┌────────

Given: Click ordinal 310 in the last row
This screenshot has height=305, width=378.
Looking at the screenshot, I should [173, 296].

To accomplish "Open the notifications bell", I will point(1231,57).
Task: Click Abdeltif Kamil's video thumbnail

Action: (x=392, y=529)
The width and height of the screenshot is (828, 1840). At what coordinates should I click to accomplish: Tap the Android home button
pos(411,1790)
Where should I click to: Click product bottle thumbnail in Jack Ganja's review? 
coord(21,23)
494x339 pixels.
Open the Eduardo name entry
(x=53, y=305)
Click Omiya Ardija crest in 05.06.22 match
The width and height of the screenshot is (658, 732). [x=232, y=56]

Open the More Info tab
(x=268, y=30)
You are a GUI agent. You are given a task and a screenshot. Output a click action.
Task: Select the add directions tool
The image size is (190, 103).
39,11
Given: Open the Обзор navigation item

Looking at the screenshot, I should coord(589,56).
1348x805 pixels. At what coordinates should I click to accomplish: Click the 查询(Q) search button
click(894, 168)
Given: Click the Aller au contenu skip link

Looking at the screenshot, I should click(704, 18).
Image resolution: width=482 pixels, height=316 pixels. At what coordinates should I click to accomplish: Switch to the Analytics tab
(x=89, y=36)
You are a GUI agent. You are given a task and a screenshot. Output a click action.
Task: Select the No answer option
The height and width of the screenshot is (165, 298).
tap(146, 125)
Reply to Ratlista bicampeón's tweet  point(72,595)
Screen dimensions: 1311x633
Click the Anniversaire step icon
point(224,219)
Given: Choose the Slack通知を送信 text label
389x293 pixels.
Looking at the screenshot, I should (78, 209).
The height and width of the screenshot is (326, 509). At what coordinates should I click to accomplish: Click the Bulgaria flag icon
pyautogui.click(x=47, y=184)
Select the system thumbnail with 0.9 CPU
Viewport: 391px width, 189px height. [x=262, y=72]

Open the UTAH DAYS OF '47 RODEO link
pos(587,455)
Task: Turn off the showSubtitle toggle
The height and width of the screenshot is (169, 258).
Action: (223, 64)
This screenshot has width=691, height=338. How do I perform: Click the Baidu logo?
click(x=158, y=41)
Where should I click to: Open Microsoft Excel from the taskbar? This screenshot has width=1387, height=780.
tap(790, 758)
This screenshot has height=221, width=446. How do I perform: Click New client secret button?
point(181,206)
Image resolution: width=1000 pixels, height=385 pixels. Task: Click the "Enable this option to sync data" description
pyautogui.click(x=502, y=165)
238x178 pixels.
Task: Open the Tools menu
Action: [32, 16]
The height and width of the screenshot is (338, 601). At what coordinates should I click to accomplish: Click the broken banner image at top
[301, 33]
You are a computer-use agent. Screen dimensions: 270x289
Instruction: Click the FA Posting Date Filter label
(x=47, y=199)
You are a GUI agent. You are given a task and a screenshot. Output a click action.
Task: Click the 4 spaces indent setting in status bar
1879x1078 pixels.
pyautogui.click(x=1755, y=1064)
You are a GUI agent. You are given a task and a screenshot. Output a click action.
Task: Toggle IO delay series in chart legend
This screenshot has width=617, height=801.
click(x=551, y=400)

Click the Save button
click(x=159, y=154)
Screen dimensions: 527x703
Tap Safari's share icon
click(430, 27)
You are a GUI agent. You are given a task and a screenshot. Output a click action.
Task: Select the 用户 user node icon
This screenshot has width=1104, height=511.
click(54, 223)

└────────

• _Set problem_
Copy out every line above that contains the word "resolution".

• _Exercise response_
Image resolution: width=482 pixels, height=316 pixels. At what coordinates should I click to accomplish: Switch to the Analytics tab
Image resolution: width=1000 pixels, height=385 pixels. Task: Click the "Enable this option to sync data" description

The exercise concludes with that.